Michael Eisenscher, national coordinator of U.S. Labor Against the War, said the workers postponed the strike until Monday "because they had a conversation with somebody at the Oil Ministry who said they wanted to respond to workers demands and needed time to prepare a response."
USLAW is a coalition of labor unions in regular communication with Iraqi workers, including organizing a tour of the United States for Iraqi labor leaders in June.
The IFOU boasts more than 26,000 members, mostly in the southern region where most of Iraq's 2 million bpd are produced and all of the 1.6 million bpd are exported.
The vast majority of that goes through the port of Basra.
"If the port were to close down, that's one way of bottling it up," Eisenscher said, as well as utilizing "critical workers in the pipeline area or refineries."

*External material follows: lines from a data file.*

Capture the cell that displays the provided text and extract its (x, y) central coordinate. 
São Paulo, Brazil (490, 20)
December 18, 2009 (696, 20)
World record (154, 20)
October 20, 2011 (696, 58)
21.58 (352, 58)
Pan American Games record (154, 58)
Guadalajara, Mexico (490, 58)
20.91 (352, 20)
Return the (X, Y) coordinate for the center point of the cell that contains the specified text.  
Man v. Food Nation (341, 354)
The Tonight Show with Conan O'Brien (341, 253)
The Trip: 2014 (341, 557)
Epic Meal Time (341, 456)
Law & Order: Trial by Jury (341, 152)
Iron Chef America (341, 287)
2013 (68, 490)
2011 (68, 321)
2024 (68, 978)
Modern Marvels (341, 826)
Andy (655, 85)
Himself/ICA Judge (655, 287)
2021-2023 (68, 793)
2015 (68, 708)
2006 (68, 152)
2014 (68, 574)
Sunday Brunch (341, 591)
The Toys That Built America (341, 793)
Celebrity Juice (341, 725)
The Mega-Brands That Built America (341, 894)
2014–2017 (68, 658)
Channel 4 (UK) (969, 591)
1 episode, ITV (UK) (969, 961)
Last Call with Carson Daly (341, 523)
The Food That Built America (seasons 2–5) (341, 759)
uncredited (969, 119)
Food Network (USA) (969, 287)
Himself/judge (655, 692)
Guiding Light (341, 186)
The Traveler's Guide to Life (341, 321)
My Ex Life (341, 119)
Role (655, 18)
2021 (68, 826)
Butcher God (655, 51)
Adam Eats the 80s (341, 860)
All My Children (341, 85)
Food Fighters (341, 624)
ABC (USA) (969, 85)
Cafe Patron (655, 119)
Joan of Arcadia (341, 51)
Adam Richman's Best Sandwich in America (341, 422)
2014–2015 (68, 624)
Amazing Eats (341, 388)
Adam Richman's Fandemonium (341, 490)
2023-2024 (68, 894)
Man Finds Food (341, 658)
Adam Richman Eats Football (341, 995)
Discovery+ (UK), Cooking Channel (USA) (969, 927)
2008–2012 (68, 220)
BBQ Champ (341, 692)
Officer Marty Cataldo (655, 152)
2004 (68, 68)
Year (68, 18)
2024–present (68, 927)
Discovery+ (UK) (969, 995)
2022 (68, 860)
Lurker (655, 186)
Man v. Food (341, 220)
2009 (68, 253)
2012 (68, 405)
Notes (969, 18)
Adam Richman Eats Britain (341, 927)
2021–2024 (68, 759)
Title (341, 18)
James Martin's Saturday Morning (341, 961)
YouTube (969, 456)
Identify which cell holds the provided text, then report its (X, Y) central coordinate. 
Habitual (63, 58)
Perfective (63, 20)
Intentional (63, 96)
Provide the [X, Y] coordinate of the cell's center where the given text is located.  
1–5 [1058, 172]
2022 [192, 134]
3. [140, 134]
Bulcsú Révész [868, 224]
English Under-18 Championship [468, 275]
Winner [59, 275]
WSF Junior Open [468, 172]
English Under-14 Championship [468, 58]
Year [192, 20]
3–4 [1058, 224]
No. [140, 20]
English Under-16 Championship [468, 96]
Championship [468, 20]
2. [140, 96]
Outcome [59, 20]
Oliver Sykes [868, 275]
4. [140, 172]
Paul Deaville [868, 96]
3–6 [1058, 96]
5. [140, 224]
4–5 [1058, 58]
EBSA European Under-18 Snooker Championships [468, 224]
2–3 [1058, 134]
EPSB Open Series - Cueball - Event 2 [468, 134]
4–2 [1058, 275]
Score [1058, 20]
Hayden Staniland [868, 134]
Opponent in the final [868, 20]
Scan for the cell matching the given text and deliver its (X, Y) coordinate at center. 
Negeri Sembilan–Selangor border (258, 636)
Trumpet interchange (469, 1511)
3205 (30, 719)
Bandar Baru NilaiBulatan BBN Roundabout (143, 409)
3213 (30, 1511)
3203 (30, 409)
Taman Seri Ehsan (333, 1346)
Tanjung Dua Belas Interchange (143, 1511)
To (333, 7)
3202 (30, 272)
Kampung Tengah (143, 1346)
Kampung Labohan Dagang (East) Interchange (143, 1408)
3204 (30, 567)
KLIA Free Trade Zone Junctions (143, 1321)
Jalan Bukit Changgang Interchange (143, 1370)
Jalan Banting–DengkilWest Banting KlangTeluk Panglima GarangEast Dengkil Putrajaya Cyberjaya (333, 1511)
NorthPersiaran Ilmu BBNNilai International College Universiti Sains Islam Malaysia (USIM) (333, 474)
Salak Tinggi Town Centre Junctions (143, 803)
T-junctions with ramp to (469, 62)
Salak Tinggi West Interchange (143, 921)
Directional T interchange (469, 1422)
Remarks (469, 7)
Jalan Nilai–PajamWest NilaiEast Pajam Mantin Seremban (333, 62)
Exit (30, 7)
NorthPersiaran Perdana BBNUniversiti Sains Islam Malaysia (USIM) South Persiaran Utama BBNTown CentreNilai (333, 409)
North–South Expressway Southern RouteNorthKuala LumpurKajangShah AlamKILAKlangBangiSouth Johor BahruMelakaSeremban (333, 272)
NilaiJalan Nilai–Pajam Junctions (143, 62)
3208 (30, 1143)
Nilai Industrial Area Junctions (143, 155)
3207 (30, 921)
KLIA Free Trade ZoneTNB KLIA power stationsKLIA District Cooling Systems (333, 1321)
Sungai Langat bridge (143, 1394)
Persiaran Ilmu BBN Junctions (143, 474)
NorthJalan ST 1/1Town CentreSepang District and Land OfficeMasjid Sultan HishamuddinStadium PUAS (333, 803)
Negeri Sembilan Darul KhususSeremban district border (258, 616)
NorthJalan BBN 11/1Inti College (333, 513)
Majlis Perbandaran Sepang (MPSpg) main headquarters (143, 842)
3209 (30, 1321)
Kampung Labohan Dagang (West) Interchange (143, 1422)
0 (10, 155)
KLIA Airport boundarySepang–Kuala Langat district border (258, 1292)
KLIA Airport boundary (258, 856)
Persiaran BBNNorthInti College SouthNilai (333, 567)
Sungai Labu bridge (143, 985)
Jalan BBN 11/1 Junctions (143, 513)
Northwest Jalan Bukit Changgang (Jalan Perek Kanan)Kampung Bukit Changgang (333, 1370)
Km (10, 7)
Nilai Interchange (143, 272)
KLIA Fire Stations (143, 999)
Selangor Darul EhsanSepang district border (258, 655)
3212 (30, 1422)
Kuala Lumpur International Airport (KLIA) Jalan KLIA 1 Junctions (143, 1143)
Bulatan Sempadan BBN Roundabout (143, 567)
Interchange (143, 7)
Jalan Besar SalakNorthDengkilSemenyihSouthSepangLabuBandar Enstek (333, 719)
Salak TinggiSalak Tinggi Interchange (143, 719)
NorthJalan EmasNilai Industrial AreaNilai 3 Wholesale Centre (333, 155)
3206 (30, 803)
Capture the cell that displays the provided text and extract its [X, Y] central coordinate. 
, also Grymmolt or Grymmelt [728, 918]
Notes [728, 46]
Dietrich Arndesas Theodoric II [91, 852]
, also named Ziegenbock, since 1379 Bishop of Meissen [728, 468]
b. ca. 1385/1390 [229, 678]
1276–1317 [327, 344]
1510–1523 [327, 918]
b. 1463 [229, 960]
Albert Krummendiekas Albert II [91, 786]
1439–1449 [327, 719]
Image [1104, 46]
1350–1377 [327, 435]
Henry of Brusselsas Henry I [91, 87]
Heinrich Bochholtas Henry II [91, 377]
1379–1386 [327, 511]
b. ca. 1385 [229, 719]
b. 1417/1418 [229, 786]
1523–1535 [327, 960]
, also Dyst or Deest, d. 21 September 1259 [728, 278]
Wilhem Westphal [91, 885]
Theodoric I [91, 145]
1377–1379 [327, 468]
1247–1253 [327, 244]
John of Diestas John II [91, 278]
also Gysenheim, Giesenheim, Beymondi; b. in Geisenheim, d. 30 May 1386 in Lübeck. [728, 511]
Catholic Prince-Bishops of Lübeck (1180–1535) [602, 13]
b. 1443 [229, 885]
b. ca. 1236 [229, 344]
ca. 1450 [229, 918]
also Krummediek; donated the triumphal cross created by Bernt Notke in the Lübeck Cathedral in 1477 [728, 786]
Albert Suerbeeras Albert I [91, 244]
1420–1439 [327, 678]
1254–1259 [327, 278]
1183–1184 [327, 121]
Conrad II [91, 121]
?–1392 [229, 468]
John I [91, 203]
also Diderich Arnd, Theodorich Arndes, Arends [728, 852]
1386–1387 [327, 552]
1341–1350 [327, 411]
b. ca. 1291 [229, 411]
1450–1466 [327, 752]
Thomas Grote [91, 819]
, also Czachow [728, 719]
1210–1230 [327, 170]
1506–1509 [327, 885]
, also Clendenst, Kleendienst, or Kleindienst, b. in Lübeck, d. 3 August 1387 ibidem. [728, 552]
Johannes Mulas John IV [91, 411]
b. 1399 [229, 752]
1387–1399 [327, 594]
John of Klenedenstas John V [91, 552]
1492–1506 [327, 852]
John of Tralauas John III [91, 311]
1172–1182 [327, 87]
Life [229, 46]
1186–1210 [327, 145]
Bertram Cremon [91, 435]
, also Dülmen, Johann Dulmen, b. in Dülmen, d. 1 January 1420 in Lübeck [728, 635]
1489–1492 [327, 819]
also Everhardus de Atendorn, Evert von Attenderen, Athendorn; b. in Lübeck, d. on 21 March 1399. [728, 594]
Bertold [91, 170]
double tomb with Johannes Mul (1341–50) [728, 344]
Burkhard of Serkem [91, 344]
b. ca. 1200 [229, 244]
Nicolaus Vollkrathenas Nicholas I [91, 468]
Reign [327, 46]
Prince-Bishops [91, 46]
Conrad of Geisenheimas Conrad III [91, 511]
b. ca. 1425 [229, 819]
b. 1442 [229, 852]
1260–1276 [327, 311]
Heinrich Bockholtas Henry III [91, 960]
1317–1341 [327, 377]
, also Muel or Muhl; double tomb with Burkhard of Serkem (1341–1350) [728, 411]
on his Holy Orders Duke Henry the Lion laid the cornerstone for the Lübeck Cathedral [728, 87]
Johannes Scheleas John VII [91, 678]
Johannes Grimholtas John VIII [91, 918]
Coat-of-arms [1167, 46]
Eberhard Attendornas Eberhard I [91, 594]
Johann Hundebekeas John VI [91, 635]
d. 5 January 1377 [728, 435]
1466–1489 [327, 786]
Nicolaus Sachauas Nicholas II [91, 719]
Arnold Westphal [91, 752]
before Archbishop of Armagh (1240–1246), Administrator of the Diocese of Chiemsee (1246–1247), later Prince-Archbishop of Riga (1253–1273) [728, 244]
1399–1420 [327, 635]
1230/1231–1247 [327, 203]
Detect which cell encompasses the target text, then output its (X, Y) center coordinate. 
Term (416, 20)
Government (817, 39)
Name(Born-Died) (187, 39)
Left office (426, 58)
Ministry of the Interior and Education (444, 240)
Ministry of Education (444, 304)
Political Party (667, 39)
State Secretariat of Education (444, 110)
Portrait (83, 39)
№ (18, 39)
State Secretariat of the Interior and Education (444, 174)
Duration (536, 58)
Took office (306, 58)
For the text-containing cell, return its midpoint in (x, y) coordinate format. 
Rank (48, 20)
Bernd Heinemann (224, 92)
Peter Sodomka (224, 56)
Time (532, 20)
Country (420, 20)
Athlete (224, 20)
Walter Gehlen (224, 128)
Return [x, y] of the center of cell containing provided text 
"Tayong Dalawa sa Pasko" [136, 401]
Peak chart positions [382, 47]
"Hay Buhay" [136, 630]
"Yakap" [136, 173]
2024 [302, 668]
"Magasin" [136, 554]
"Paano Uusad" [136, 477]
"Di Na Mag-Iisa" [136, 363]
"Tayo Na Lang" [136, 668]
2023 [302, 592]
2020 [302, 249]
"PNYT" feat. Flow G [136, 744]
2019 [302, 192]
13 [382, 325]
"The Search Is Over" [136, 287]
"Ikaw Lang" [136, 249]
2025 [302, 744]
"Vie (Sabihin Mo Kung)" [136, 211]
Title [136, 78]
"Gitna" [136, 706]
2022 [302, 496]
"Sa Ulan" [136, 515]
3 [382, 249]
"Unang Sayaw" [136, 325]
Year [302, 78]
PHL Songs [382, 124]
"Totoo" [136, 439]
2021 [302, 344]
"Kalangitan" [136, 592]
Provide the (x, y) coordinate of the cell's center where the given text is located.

The unions oppose language that they deem offers too much of Iraq's 115 billion barrels of proven reserves to foreign companies. The law governing investment and development of Iraq's 115 billion barrels of proven oil reserves and 110 trillion cubic feet of natural gas is still stalled in negotiations between the central government and the Kurdistan Regional Government.
"Since we are working to make progress in production, we need a real participation in all the laws that are related to the oil policy," IFOU President Hassan Jumaa Awad told United Press International in March. [MORE] and [MORE]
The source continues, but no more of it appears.